→ **Stored data**
--*--

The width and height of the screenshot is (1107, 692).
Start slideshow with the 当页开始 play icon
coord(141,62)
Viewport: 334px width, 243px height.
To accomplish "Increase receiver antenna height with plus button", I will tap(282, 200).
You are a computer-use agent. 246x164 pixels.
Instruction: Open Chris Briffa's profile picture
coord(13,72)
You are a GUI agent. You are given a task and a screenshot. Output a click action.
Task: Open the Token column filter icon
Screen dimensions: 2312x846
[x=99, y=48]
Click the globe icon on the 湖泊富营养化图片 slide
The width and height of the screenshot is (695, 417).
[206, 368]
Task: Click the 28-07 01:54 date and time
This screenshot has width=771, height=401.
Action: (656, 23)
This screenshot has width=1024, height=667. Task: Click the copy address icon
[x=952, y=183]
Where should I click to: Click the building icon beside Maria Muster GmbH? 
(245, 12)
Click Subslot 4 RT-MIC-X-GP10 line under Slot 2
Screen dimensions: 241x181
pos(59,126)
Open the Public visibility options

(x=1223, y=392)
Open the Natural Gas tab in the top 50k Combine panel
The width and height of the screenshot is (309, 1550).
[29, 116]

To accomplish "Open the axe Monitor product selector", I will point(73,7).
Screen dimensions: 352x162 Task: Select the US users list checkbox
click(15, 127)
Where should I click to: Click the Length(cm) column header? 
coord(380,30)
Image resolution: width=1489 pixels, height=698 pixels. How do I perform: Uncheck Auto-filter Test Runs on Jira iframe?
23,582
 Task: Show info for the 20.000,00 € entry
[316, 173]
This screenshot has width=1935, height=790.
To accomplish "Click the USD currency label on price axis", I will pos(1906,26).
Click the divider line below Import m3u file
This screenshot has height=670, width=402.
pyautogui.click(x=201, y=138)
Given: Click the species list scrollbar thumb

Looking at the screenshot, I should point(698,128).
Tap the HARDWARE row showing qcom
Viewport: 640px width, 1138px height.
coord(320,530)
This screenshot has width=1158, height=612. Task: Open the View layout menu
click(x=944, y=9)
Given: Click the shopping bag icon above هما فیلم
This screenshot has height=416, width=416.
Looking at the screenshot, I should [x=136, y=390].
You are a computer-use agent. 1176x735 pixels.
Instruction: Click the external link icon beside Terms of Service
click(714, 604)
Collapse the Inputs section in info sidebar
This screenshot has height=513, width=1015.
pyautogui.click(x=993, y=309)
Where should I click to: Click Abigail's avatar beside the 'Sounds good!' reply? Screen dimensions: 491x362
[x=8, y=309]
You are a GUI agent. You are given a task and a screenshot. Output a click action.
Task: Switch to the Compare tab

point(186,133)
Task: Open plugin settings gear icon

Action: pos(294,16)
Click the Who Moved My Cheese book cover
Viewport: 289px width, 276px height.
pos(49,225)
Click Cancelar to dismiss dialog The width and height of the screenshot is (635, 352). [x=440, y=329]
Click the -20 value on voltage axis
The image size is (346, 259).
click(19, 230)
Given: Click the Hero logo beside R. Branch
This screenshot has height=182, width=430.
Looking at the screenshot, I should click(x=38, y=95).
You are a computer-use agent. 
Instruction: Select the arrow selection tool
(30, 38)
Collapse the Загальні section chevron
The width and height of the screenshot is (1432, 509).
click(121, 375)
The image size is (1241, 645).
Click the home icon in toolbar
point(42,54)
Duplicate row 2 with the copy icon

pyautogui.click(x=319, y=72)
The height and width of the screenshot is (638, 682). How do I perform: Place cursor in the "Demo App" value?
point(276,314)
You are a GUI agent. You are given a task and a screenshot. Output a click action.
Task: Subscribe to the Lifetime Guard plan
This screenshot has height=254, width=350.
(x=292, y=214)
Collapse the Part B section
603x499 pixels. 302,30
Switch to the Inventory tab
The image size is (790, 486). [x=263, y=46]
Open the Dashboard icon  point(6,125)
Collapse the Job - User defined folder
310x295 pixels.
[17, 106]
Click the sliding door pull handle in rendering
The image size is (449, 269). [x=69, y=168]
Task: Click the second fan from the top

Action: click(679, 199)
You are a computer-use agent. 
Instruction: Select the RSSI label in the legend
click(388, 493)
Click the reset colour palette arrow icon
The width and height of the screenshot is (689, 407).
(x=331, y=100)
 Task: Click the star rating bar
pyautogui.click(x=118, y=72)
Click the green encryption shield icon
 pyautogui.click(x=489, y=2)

--*--

→ **Requirement**
Only these lines should appear in the reply: the one containing "This screenshot has height=254, width=350.", the last line of the data, and all lines between them, each copied exactly.

→ **Written solution**
This screenshot has height=254, width=350.
(x=292, y=214)
Collapse the Part B section
603x499 pixels. 302,30
Switch to the Inventory tab
The image size is (790, 486). [x=263, y=46]
Open the Dashboard icon  point(6,125)
Collapse the Job - User defined folder
310x295 pixels.
[17, 106]
Click the sliding door pull handle in rendering
The image size is (449, 269). [x=69, y=168]
Task: Click the second fan from the top

Action: click(679, 199)
You are a computer-use agent. 
Instruction: Select the RSSI label in the legend
click(388, 493)
Click the reset colour palette arrow icon
The width and height of the screenshot is (689, 407).
(x=331, y=100)
 Task: Click the star rating bar
pyautogui.click(x=118, y=72)
Click the green encryption shield icon
 pyautogui.click(x=489, y=2)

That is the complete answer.